Among the records below, one line contains "Screen dimensions: 1456x820"; copy that line and all that follow it, exactly as written.

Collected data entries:
<<<<
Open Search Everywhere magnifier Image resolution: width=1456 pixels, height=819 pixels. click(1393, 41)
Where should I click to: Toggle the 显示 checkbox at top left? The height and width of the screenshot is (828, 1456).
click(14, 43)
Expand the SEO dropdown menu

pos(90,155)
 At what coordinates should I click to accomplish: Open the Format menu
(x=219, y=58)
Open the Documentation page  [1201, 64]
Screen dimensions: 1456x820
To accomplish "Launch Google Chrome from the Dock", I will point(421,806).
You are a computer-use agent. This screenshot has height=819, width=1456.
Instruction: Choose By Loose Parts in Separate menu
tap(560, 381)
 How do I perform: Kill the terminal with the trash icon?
>>>>
EXERCISE ANSWER:
Screen dimensions: 1456x820
To accomplish "Launch Google Chrome from the Dock", I will point(421,806).
You are a computer-use agent. This screenshot has height=819, width=1456.
Instruction: Choose By Loose Parts in Separate menu
tap(560, 381)
 How do I perform: Kill the terminal with the trash icon?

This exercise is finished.